Scheffler's superpower, though, is his clarity of mind. He doesn't get muddled with all the hoopla. He stays in his world and does his own thing. 

"I try not to get too into what we do out here," he said at the start of the week. "I think I attribute it mostly to my faith, but I also have a great upbringing. I have great parents. I have a great wife. We have great friends at home. So I'm surrounded by a lot of people that really don't care very much whether or not I won last week. It's great, we're going to celebrate, but at the end of the day, if I shot 75 on Sunday [at the Arnold Palmer Invitational], I think Monday would have looked pretty similar to how it looked this week besides maybe a few extra text messages in my phone that I received.

"But at the end of the day, life goes on, a lot more than just my golf score, and this is just one little phase of my life, and it just happens to be in front of an audience. But, outside of that, you know, home's a lot more important to me than out here."

That's the real problem for everyone else on the PGA Tour. Scheffler is disciplined and grounded on and off the course. And when you're disciplined and grounded on and off the course, you can maintain your baseline for a long, long time. Scottie's baseline just happens to be one of the best of the last quarter century.

Here's what I feel comfortable saying: I think Rory and Rahm are the two best golfers since Tiger Woods' reign as the unequivocal best player in the world ended. Koepka is the most decorated. That's hedging, but Koepka is somebody you have to hedge because he's such a strange figure to evaluate. 

Scheffler? The trajectory is excellent. He has not joined Rory and Rahm yet, but he's on his way. When your baseline is what his is, and when it seems this sustainable, then, whew, that is a real problem for everybody in the world who's not Scheffler. Could he win five times this year? Yes. Could he win more than that?
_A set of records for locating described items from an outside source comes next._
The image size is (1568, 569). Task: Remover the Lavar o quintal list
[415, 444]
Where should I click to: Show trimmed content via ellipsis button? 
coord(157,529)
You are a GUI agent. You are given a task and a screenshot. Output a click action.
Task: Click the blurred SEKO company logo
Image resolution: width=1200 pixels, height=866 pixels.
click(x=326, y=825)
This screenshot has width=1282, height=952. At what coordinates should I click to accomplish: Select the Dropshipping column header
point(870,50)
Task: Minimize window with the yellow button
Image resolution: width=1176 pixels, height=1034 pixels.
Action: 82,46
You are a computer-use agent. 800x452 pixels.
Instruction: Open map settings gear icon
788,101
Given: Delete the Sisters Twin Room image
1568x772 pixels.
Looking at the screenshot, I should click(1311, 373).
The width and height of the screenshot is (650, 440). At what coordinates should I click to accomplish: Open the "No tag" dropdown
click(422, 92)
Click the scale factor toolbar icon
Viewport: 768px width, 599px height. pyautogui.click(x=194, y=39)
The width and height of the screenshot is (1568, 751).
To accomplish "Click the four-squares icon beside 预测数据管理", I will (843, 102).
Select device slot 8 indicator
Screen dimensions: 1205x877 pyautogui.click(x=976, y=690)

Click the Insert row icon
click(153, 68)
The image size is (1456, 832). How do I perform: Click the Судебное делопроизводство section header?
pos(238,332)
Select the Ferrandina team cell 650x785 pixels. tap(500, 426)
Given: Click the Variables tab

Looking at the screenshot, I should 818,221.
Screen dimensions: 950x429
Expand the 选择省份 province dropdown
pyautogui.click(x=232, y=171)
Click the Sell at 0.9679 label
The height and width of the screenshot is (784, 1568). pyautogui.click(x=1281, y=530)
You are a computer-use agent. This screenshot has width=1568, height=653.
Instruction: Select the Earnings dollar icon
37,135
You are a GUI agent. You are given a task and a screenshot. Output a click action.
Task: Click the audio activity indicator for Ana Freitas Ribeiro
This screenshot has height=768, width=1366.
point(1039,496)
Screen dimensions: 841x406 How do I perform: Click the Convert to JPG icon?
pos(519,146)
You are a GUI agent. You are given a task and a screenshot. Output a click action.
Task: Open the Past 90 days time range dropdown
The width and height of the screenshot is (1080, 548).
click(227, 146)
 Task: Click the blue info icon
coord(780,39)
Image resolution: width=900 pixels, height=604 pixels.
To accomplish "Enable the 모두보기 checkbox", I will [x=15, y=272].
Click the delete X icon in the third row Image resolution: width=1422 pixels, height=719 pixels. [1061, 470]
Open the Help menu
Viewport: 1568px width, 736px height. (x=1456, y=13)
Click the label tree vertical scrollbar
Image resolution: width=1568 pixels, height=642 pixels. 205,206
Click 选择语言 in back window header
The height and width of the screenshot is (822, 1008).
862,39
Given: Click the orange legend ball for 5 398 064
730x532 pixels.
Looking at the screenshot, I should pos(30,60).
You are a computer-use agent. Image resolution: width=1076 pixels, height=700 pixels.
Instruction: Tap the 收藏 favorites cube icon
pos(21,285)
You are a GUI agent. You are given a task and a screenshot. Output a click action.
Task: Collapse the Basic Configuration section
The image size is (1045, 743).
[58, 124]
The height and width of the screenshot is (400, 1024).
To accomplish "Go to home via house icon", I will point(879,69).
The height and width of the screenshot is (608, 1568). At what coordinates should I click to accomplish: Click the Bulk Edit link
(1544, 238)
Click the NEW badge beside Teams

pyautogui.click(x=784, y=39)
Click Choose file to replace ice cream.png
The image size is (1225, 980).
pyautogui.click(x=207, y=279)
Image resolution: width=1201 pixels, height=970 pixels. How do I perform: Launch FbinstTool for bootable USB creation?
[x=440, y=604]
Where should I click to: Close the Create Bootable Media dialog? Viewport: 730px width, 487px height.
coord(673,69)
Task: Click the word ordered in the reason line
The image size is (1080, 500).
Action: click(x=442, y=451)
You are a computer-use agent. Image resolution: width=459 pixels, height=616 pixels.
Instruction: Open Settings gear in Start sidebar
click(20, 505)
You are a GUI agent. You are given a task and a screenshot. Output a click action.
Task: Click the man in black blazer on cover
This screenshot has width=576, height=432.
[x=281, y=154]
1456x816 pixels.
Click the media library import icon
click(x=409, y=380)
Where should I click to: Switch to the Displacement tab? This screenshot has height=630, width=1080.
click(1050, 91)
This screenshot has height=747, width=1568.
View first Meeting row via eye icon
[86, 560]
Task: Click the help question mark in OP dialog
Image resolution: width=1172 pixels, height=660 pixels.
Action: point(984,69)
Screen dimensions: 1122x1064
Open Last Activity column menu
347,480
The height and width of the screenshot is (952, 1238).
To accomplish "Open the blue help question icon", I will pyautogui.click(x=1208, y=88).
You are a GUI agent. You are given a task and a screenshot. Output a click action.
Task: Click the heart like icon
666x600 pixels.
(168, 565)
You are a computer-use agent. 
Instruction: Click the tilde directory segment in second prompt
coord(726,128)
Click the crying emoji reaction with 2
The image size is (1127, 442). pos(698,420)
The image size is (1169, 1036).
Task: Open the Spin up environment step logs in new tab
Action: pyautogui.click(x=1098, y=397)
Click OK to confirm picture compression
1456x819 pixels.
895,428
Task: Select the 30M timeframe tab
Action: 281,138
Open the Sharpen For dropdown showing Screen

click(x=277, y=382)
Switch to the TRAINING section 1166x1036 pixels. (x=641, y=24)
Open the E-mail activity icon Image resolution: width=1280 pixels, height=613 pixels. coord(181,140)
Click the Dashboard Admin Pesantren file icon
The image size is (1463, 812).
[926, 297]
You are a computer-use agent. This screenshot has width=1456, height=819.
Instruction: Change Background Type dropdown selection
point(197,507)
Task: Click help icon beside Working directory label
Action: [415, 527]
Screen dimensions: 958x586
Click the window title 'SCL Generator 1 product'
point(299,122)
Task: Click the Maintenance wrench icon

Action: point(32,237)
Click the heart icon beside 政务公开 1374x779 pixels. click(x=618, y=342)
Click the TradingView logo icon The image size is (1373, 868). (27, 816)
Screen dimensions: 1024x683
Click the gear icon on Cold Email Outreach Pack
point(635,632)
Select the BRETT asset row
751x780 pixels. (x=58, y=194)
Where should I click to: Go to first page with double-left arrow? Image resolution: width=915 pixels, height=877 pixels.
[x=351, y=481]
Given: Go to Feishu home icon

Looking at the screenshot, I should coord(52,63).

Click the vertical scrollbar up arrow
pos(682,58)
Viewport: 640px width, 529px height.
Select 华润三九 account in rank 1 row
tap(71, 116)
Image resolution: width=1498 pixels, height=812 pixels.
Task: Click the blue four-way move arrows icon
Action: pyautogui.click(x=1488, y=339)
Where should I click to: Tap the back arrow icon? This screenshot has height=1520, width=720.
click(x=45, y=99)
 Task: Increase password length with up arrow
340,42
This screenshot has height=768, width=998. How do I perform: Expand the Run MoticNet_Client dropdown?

Yes. Are multiple more majors on deck? It seems like, yes, that is the case!

To be clear here, I'm not comparing Scheffler (or any of these guys) to Tiger. Nobody should. Tiger's best was the best there's ever been, and it is not currently being surpassed by any of these guys, even with as impressive as Scheffler has been.

"I'm not going to remember the exact numbers, but, like, we're playing at Riv this year, and I hit my tee ball and this guy yells out, like, 'Congrats on being No. 1 Scottie. 11 more years to go,'" said Scheffler. "'Eleven more years to go.'

"Anytime you can be compared to Tiger I think is really special, but, I mean, the guy stands alone I think in our game. He really does. This is my eighth tournament win now out here, I've tied him in Players Championships. Outside of that, I got 14 more majors and 70-some PGA Tour events to catch up. So, I think I'm going to stick to my routine and just continue to plot along, try and stay as even keeled as I can.

"We all idolize Tiger. He's been our guy. Watching what he did in special moments over the years is crazy to watch. I've learned a lot just from being around him. We're just very thankful that he's still a part of our sport."

Scheffler is not going to catch Tiger, but he could feasibly catch the players who are trying to chase Tiger. That he's doing it in different and sustainable ways would be worrisome to me if I was one of those players. Is Scottie Scheffler the best player since Tiger Woods? No, not yet. You have to win more than one major to earn that title. But, he has the best trajectory of anybody we've seen since Rory McIlroy. Whether he can continue it is now one of the most interesting storylines to watch play out in golf.